先日「もっ知りシリーズ」のクリムトを手にしました。
クリムトの作品、知らない物が多すぎて(当然なのですが^^;)、でも、そんな中で惹かれる作品に出会ってしまいました。
そうすると俄然興味が湧いてきますよね♪
ということで、本書も図書館にてお借りした一冊です。
「もっ知り」のクリムトに記しましたが、
知らなかったことばかり。
どうしても豪華絢爛な黄金様式に目がいきがちですが、他の作品もやはり素晴らしい
(*´ ω`*)
生涯で約230点の作品を残したクリムト、女性を描いた作品のイメージが私には強いですが、うち風景画は54点。
割合を考えると決して少なくないですよね。
初めて目にしたクリムトの作品も多く、非常に興味深く読み終えました。
<アデーレ・ブロッホ=バウアーの肖像 I>
グスタフ・クリムトによって1907年に完成された絵画です。この作品は、キャンバスに油彩、銀箔、金箔を使用して描かれ、サイズは138 cm × 138 cmです。現在はニューヨークのノイエ・ガレリエに展示されています。
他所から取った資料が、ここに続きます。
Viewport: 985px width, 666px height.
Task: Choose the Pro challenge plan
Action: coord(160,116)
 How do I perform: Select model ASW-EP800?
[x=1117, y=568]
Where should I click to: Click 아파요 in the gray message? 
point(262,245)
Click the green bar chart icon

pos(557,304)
この肖像画は、ウィーンの銀行家で実業家のフェルディナント・ブロッホ=バウアーの妻、アデーレをモデルにしており、クリムトはこの絵の完成に3年をかけました。ユーゲント・シュティール様式の複雑で凝った装飾が特徴的で、クリムトの「黄金時代」後期における最も完成度の高い作品とされています。
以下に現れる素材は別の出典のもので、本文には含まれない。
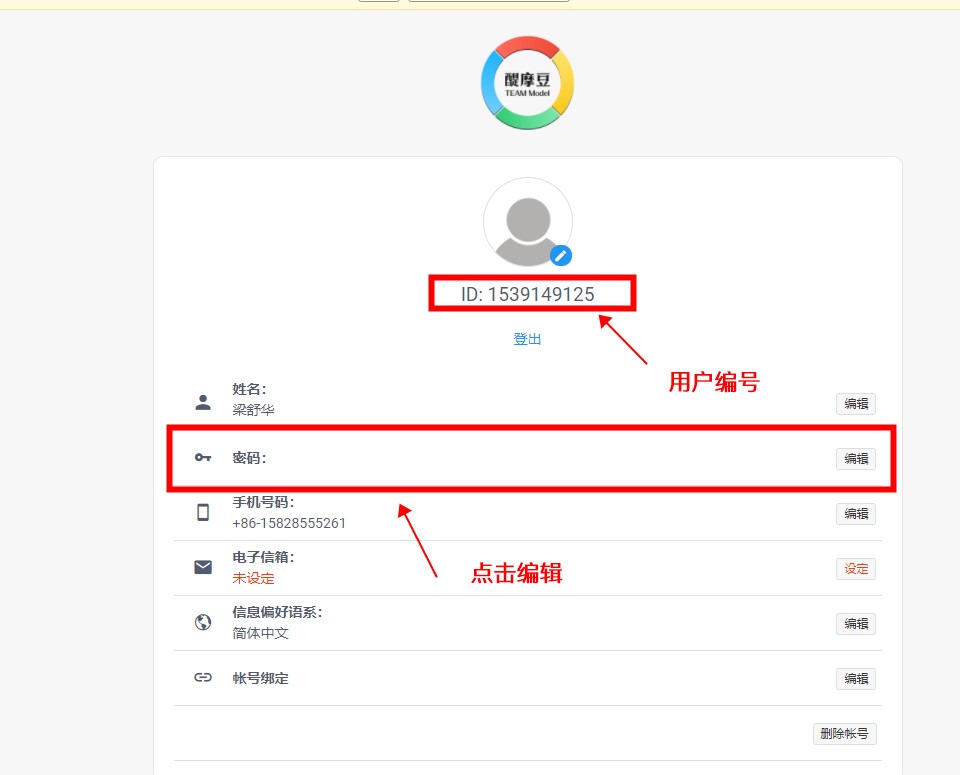Click the key icon beside 密码
Image resolution: width=960 pixels, height=775 pixels.
coord(203,458)

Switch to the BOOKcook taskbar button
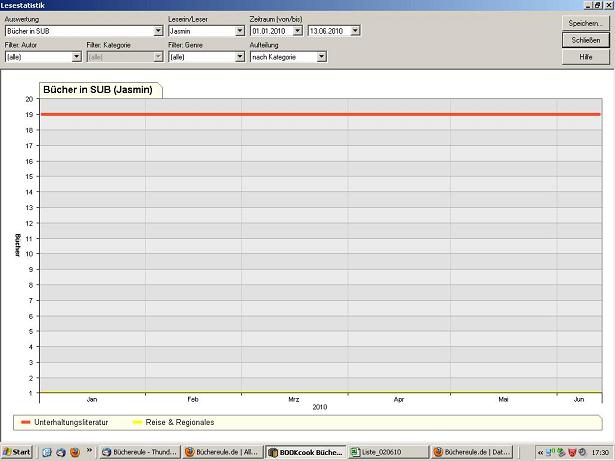[306, 452]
アデーレ・ブロッホ=バウアーは、クリムトのミューズであり、社交界のセレブでした。彼女は1925年に亡くなり、遺言でクリムトの絵をオーストリア・ギャラリーに寄贈するようにとありましたが、ナチスによるアンシュルス後、夫フェルディナントはスイスに亡命し、作品はナチスに没収されました。第二次世界大戦後、フェルディナントの遺言により、甥や姪が相続人となり、長い法廷闘争の末、アメリカ在住の姪マリア・アルトマンに所有権が認められました。その後、2006年にロナルド・ローダーに売却され、ノイエ・ガレリエに収集されました。
この作品の歴史は、美術品の所有権とナチスによる略奪の問題を浮き彫りにするものであり、美術史だけでなく、法的および倫理的な観点からも重要な意味を持っています。また、この話は映画『黄金のアデーレ 名画の帰還(Woman in Gold)』の題材にもなりました。
<接吻>
1907年から1908年にかけて制作された彼の代表作の一つです。この作品は、180cm x 180cmのキャンバスに油彩と金箔を使用して描かれており、ウィーンのベルヴェデーレ宮殿オーストリア絵画館に所蔵されています。
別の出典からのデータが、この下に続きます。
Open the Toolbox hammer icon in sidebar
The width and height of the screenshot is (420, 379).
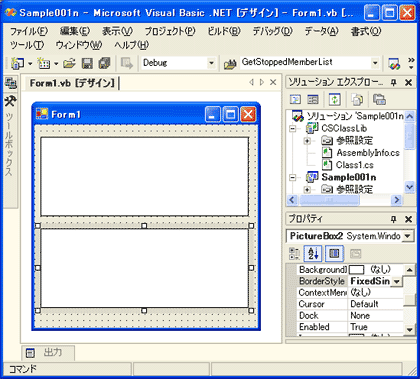tap(10, 101)
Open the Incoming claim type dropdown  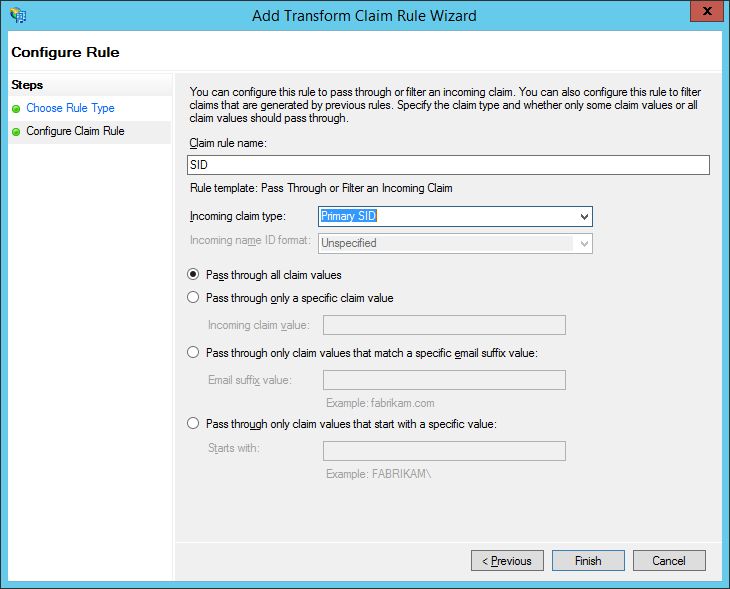pos(584,217)
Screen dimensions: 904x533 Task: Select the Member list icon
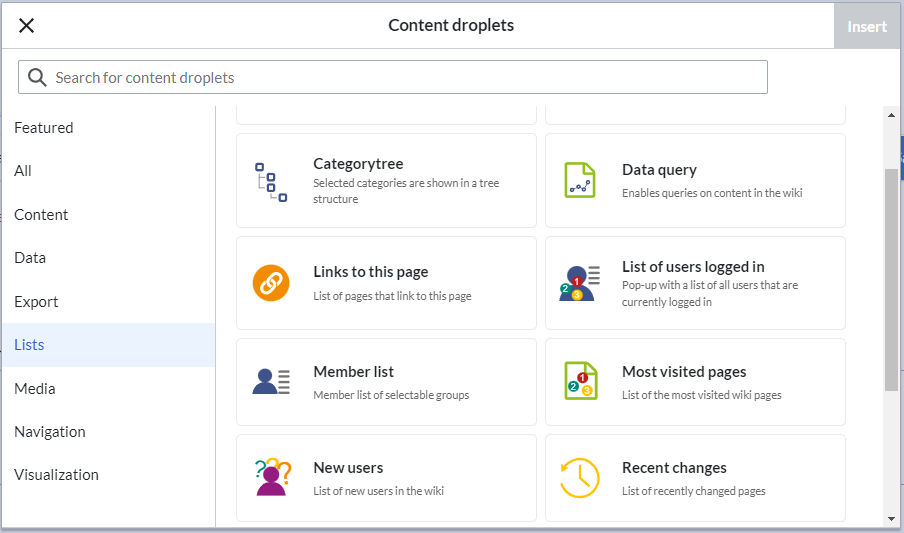271,382
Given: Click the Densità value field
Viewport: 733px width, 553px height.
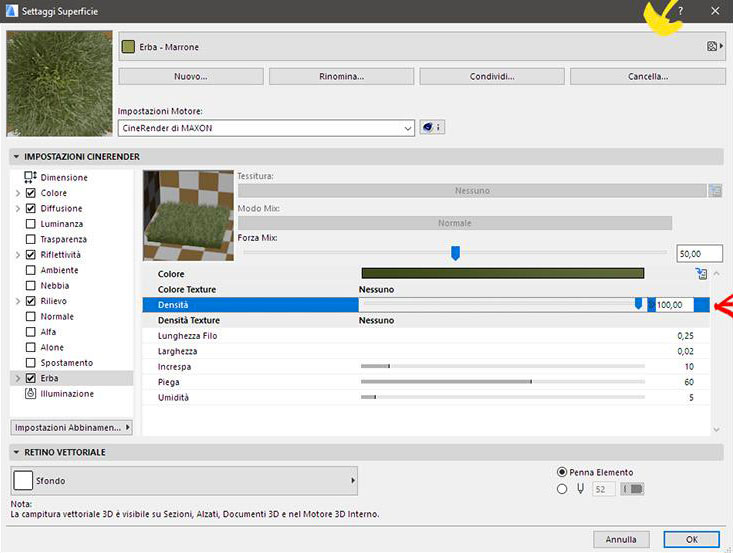Looking at the screenshot, I should coord(676,304).
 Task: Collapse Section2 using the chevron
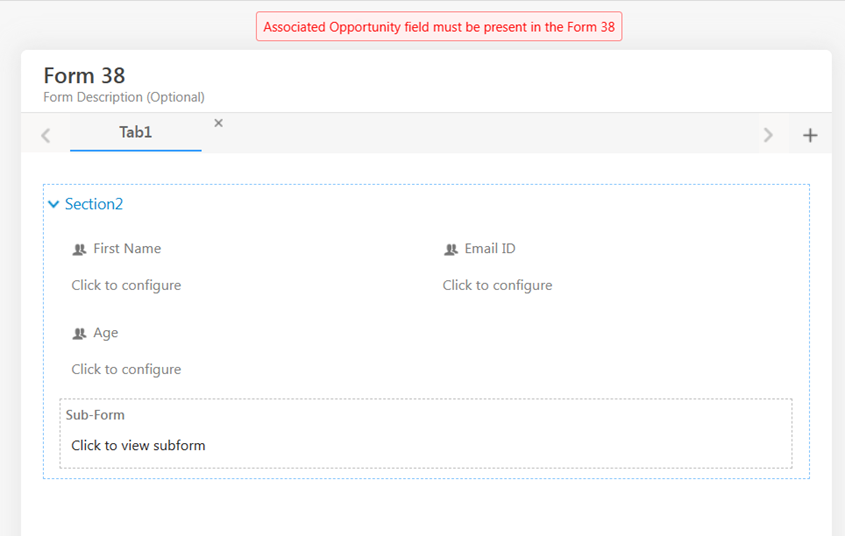54,204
「接吻」はクリムトの「黄金時代」を代表する作品であり、愛、親密さ、性愛といったテーマが表現されています。作品には、抱き合う男女が描かれており、男性のローブには長方形の模様、女性のローブには円形の模様が特徴的です。クリムトはこの作品で、当時のウィーンの前衛芸術を象徴すると同時に、退廃的なウィーンの精神状態を視覚的に表現しています。
また、この作品には日本の平面性や琳派の影響が見られ、クリムトの父親が金版画を専門としていたことや、彼自身がイタリア旅行でビザンツ様式のモザイク画に感銘を受けたことが、金箔を多用するスタイルに影響を与えたとされています。
「接吻」は、クリムトの作品の中でも特に人気が高く、ウィーン分離派やアール・ヌーヴォー様式の代表的な作品としても知られています。この作品は、クリムトの愛、親密さ、性愛を主題とした作品群の中でも、最も傑出した作品の一つと評価されています。
<あらすじ>
19世紀末の帝都ウィーンで活躍した画家グスターフ・クリムトの生涯と作品を紹介しています。この本では、クリムトが貴族社会の寵愛を受けながらも、やがてそれに反逆する才能豊かな男として描かれています。彼の豪華な装飾性と蠱惑的でデカダンな作品を多くの図版を中心に紹介しながら、世紀末ウィーンで繰り広げられた芸術家たちの交遊や当時のアートシーンをヴィヴィッドに伝える内容となっています。
本書は、以下の章で構成されています:
世紀末ウィーン
クリムトとアカデミズム
ロマンティシズムとクリムト
分離派
ベートーヴェン・フリーズ
ストックレー邸と生命の木
黄金様式と女たち
素描
クリムトと表現主義
風景画
また、ハンス・マカルトと旧世代の芸術、ウィーン工房とストックレー邸、<アデーレ・ブロッホ=バウアーⅠ>の肖像がめぐった数奇な運命、エゴン・シーレとオスカー・ココシュカなどに関するコラムも含まれています。この本は、クリムトの作品だけでなく、彼の時代とその芸術的背景に興味がある方にとって、理解を深めるための入門書として最適です。